BEGIN Supplied text
State of Tennessee v. Ricco R. Williams-Concurring and Dissenting ( 2014 )


Menu:
  •         IN THE COURT OF CRIMINAL APPEALS OF TENNESSEE
    AT JACKSON
    Remanded by the Supreme Court August 21, 2013
    STATE OF TENNESSEE v. RICCO R. WILLIAMS
    Appeal from the Circuit Court for Lauderdale County
    No. 8856    Joseph H. Walker, III, Judge
    No. W2011-02365-CCA-RM-CD - Filed January 7, 2014
    J AMES C URWOOD W ITT, J R., J., concurring and dissenting.
    I respectfully write separately to express departure from the majority with
    respect to the absence of the White instruction in the especially aggravated kidnapping
    convictions wherein M.R., K.R., and A.R. were respectively named victims. I emphasize that
    I do not disagree with the logic underlying the majority’s conclusion that due process
    principles do not impact these three convictions, the victims of which were not also named
    victims in accompanying felonies. Rather, I disagree with the implication emanating from
    Anthony that due process principles constrict the use of kidnapping convictions against
    victims even though those victims were not victims in any accompanying felony. This
    vestige of the Anthony regime should be specifically overruled, but I view that as a
    responsibility of our supreme court.
    Before plunging into the rabbit warren of due process issues, I point out that
    the due process issue was not raised by either party in this appeal. Therefore, the White-trial
    error that I perceive ultimately must be analyzed for the presence of plain error. See Tenn.
    R. App. P. 13(b).
    Prior to State v. White, 
    362 S.W.3d 559
    (Tenn. 2012), our supreme court
    adjudicated cases which featured such supernumerary kidnapping victims. In State v.
    Anthony, 
    817 S.W.2d 259
    (Tenn. 1991), the case that started the due process imbroglio that
    White attempted to resolve, the defendant was convicted of offenses that he committed
    during the robbery of a Shoney’s Restaurant in Knoxville. Specifically, he was convicted of
    the armed robbery of Al Kesterson, the restaurant manager, and of the aggravated
    kidnappings of Mr. Kesterson and five other restaurant employees whom the defendant and
    his accomplice had encountered and detained during the episode. 
    Anthony, 817 S.W.2d at 301
    . After formulating the concept of due process that governs convictions of kidnapping
    and an accompanying felony, the Anthony court then applied the concept to all convictions
    of aggravated kidnapping, despite that only Mr. Kesterson was the victim of the single armed
    robbery.
END Supplied text
BEGIN Record list
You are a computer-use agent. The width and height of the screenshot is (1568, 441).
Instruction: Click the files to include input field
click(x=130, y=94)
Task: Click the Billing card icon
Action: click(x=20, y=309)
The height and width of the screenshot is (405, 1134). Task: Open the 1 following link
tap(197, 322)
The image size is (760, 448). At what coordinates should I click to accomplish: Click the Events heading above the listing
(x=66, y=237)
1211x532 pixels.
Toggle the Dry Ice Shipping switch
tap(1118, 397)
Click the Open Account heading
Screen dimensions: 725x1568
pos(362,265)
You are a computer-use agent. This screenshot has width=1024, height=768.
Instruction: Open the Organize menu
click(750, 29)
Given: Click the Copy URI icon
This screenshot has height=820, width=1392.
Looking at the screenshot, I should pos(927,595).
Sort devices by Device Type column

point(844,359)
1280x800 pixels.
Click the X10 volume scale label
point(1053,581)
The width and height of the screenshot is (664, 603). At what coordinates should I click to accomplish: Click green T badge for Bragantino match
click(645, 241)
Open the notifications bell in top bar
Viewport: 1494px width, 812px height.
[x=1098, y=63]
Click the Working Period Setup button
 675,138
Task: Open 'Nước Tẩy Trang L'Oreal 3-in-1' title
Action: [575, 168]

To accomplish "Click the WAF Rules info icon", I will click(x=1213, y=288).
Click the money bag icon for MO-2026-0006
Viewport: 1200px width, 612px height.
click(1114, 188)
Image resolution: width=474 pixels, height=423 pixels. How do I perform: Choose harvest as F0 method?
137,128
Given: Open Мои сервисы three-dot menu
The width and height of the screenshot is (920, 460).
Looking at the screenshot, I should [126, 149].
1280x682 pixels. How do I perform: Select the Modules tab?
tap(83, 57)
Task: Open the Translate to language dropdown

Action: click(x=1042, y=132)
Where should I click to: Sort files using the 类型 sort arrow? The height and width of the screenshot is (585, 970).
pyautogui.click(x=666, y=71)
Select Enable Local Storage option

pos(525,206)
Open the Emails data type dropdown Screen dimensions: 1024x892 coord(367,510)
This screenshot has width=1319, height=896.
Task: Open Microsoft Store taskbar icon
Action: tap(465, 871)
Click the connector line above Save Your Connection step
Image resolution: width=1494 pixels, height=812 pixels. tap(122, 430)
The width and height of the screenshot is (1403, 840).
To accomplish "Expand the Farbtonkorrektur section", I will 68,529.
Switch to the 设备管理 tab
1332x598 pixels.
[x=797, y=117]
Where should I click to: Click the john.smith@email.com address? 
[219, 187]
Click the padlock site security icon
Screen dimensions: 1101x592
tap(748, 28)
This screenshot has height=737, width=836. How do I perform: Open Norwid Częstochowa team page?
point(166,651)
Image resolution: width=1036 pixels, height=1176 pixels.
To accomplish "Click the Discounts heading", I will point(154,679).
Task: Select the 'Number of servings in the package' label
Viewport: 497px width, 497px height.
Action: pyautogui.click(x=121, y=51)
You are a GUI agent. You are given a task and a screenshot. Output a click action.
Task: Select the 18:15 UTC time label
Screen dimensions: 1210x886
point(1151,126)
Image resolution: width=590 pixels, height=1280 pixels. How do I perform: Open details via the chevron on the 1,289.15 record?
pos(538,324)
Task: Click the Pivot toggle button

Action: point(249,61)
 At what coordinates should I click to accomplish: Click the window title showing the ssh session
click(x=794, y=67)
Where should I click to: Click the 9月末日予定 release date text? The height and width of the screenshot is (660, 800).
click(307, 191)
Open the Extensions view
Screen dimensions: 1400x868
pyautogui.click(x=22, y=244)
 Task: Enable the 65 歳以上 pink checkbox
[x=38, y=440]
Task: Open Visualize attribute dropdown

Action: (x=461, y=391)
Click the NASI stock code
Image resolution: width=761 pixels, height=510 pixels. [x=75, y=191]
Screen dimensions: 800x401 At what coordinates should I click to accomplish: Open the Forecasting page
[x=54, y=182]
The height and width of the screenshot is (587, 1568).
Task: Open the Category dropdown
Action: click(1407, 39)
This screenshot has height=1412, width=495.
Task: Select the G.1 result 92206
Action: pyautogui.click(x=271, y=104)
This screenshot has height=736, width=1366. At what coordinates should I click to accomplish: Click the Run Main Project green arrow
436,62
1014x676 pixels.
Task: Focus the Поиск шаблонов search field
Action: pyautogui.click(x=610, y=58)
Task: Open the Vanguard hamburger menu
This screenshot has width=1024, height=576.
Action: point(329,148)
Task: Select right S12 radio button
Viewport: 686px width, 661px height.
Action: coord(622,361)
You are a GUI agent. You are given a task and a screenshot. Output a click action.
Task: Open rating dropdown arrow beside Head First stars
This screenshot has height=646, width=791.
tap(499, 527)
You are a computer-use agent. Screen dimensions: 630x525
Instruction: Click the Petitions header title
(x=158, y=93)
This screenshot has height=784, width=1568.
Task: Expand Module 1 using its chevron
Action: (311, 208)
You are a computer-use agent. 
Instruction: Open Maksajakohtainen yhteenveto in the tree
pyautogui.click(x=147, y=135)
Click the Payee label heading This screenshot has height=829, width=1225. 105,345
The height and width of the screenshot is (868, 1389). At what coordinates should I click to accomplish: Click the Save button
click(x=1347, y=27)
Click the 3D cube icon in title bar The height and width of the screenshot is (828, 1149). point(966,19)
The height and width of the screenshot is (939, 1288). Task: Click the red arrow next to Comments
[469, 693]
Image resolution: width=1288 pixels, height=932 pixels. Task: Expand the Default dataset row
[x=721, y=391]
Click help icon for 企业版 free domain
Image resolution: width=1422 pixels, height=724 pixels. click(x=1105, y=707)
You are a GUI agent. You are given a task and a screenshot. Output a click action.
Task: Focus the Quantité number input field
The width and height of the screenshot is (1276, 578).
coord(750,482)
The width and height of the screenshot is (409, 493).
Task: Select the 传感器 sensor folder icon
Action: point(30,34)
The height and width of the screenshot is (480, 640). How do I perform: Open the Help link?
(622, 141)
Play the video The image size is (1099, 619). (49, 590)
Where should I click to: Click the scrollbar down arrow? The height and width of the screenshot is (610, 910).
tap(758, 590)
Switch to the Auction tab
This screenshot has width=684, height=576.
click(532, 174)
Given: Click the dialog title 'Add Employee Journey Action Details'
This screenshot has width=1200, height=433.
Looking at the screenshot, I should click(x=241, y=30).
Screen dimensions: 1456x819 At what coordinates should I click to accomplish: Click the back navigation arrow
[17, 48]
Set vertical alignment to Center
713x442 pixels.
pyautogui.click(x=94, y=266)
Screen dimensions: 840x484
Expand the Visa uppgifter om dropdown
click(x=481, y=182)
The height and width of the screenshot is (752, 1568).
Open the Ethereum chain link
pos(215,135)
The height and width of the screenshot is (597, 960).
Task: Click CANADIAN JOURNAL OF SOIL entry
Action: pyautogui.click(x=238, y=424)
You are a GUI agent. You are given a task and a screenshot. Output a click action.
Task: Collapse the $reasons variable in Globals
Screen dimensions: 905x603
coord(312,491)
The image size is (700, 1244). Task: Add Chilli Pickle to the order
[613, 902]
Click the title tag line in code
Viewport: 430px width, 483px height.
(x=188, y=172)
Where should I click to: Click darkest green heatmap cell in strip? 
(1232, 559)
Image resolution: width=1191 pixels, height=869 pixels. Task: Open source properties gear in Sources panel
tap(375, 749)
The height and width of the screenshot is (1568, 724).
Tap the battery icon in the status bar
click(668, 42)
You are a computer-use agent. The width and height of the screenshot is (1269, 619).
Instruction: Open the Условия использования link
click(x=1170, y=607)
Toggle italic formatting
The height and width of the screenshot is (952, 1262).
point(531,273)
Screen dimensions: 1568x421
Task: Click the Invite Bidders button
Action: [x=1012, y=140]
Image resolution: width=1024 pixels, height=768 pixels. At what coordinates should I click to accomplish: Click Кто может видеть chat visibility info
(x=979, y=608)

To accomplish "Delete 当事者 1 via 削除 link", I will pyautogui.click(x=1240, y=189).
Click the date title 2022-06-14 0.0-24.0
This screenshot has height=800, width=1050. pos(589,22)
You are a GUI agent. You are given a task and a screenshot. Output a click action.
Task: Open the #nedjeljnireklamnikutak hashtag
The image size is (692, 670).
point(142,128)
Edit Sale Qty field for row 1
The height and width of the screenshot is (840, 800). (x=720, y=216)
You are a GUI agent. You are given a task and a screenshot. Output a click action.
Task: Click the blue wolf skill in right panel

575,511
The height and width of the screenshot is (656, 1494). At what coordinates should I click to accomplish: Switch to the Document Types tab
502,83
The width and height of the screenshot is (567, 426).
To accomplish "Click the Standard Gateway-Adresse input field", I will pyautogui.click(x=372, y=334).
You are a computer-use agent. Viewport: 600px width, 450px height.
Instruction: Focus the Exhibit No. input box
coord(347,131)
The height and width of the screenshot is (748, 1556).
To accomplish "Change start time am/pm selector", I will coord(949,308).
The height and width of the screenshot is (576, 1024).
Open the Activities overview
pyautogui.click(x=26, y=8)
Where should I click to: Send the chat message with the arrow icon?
END Record list
- _Your tasks_
1 > According to the opinion, what kind of business was being robbed when the defendant in the Anthony case committed his offenses?
2 > Write out the passage of the opinion that begins with the words containing "I respectfully write" and ends with "our supreme court.".

- _Task responses_
1 > A Shoney's Restaurant in Knoxville.

2 >
I respectfully write separately to express departure from the majority with
    respect to the absence of the White instruction in the especially aggravated kidnapping
    convictions wherein M.R., K.R., and A.R. were respectively named victims. I emphasize that
    I do not disagree with the logic underlying the majority’s conclusion that due process
    principles do not impact these three convictions, the victims of which were not also named
    victims in accompanying felonies. Rather, I disagree with the implication emanating from
    Anthony that due process principles constrict the use of kidnapping convictions against
    victims even though those victims were not victims in any accompanying felony. This
    vestige of the Anthony regime should be specifically overruled, but I view that as a
    responsibility of our supreme court.